In short
1 Kings 18. God and Elijah win a contest against the wicked king Ahab and the prophets of a false god named Baal. The false prophets are thoroughly embarrassed and slaughtered.
Why it is important
It shows the mighty power of God. It is both an epic showdown and a hilarious defeat of a false god and its followers.
Main characters
- Elijah, THE most famous prophet in Israel’s history*
- King Ahab, one of the very most wicked kings in Israel’s history**
- Obadiah – not the prophet that wrote that book that you are thinking of; this is also a righteous man, but one who has the misfortune of working for King Ahab
- 450 prophets of Baal, a false god that King Ahab worships
Ahab thoroughly hates Elijah (18:17) and has a manhunt out for him (18:10)
What is in this story (1 Kings 18)
In the previous chapter, a drought (no rain) comes upon the land for years. Now it is time for the drought to end. But first…
- The LORD tells Elijah to go meet King Ahab (v. 1)
- First, Elijah runs into Obadiah, who is on a mission for the king (vs. 5-7)
- Elijah asks Obadiah to tell Ahab that Elijah popped back up on the grid (v. 8)
- Obadiah says, ARE YOU NUTS? Ahab will surely kill me! (vs. 9-14)
- Elijah promises that he will not weasel out (v. 15)
- Elijah tells Ahab, Meet me at Mount Carmel with the nation and all your false prophets (vs. 18-19)
- The rules: Each team gets a bull. Cut it up and lay it on firewood but don’t light a fire. We each call our god and whoever responds with fire, that’s the real God. Ahab’s team goes first. (vs. 23-25)
- The prophets of Baal do everything they can, and utterly fail, and Elijah mocks them (vs. 26-29)
- Elijah’s turn. He follows the rules and even has the Israelites pour tons of water over everything, with a trench to boot. Then he prays. (vs. 30-37)
- The LORD answers Elijah with fire that destroys EVERYTHING, even the water (v. 38)
- Many believe in God (v. 39)
- Elijah has his new friends round up the prophets of Baal, and Elijah kills them all (v. 40)
- And finally, it rains again (vs. 41-46)
Things that are not so well-known
- There are also 400 prophets of Asherah (another false god/idol) on Ahab’s side (v. 19), but they are only mentioned the one time. The story focuses on Baal (vs. 22, 25, 26, 40).
- I love Obadiah’s reasoning in verse 12 – I know how you are Elijah: the Spirit of God will whisk you away and then what – I’m left standing in front of Ahab with no Elijah.
- Where did the water come from for Elijah’s altar and trench? It was a drought, and they were on a mountain. Perhaps it was miraculous, like Meribah?
Theology and doctrine
Obadiah gets the Oskar Schindler award for saving 100 Jews from certain death (vs. 3-4, 13).

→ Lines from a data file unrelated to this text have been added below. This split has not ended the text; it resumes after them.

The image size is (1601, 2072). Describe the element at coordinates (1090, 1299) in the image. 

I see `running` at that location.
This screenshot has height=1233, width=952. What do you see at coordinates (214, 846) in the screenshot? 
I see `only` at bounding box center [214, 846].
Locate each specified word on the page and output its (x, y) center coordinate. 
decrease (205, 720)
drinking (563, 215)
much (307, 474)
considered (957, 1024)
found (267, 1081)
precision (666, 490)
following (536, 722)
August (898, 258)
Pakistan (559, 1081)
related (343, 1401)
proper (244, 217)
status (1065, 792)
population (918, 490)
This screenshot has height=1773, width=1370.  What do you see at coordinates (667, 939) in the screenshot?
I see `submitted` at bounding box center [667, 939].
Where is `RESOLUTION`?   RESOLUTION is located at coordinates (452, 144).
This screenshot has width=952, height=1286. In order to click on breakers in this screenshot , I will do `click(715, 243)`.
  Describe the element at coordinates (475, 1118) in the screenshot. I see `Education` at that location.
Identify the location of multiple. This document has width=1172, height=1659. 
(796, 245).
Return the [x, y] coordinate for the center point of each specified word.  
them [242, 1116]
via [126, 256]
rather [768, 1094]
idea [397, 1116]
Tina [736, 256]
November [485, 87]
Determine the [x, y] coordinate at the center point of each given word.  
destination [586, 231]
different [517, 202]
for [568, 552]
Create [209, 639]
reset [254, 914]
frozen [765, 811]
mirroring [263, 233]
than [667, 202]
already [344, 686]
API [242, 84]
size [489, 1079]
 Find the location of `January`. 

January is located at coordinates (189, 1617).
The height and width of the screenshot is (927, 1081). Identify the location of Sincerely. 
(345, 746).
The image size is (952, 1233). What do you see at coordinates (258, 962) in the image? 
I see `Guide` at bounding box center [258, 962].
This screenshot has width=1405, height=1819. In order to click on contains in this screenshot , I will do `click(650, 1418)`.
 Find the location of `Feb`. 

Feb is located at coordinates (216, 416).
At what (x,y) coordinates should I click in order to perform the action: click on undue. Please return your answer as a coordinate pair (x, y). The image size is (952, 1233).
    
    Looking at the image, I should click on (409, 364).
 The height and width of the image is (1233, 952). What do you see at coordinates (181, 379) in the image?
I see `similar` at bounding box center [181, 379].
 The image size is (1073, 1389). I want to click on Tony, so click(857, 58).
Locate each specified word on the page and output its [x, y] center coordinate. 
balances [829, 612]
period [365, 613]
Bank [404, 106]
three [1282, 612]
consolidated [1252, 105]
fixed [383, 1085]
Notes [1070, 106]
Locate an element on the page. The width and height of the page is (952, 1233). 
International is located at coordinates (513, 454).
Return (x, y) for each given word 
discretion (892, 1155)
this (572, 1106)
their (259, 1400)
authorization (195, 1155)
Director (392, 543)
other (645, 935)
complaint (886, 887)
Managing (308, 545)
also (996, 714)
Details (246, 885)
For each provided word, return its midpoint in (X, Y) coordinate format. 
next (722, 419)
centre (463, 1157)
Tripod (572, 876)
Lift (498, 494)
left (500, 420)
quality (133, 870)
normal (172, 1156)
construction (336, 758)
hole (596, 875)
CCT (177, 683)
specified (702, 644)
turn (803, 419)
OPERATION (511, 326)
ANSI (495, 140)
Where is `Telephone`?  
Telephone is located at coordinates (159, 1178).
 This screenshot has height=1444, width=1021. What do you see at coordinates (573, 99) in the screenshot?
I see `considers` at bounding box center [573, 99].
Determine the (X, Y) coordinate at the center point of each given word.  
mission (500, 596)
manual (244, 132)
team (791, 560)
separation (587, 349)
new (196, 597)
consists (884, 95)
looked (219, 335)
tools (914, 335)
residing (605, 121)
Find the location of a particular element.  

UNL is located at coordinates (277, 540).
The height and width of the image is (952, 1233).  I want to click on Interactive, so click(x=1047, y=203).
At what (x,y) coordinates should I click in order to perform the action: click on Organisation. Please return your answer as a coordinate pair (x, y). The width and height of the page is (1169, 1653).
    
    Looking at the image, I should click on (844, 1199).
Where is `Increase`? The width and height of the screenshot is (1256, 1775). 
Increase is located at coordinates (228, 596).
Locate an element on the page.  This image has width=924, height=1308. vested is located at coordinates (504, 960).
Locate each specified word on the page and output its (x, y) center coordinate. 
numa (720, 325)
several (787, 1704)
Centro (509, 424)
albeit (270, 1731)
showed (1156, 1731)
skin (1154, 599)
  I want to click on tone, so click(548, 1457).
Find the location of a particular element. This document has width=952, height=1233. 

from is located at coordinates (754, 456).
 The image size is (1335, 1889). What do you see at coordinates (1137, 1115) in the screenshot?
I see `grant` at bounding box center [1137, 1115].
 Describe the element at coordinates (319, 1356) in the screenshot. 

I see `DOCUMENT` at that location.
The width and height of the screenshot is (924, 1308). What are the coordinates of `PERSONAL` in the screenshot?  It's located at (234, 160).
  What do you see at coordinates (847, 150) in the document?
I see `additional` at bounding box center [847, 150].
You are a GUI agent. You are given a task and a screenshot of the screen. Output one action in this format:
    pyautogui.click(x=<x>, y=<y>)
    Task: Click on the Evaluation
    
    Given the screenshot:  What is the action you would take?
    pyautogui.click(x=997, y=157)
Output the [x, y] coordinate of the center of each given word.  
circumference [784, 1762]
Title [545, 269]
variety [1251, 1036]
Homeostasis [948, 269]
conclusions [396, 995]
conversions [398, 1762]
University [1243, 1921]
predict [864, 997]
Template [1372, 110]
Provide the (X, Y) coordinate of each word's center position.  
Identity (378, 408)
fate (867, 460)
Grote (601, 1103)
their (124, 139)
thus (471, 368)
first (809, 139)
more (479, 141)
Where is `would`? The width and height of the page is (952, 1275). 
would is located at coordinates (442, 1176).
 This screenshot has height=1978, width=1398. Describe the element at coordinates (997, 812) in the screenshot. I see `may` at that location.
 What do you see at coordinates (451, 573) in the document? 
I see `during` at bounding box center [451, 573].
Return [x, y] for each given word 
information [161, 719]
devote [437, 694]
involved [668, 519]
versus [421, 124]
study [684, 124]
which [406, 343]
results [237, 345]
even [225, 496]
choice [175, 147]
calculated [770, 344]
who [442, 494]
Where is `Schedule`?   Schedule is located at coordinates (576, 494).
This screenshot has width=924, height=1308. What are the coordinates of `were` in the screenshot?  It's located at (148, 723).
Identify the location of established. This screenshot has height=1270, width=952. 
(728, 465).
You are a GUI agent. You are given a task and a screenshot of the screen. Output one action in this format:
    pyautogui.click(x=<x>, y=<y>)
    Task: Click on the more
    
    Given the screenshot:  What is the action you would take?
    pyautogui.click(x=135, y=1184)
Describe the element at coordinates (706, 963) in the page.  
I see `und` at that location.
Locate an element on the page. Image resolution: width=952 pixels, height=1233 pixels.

The strange thing about that is that it seems that this event where “Jezebel killed the prophets of the LORD” (v. 13) is not recorded anywhere else.
But their death and hiding in caves (v. 4) is hinted at in Heb 11:32, 37-38: “the prophets… were stoned, they were sawn in two, they were killed with the sword. …wandering about in deserts and mountains, and in dens and caves of the earth.”
Footnotes
* Elijah appears at the transfiguration (Matt 17:1-3), and I would say that cements him as the epitome of the prophets
** I want to say that Ahab is actually THE worst (1Ki 16:30), but I’d have to do a little more homework.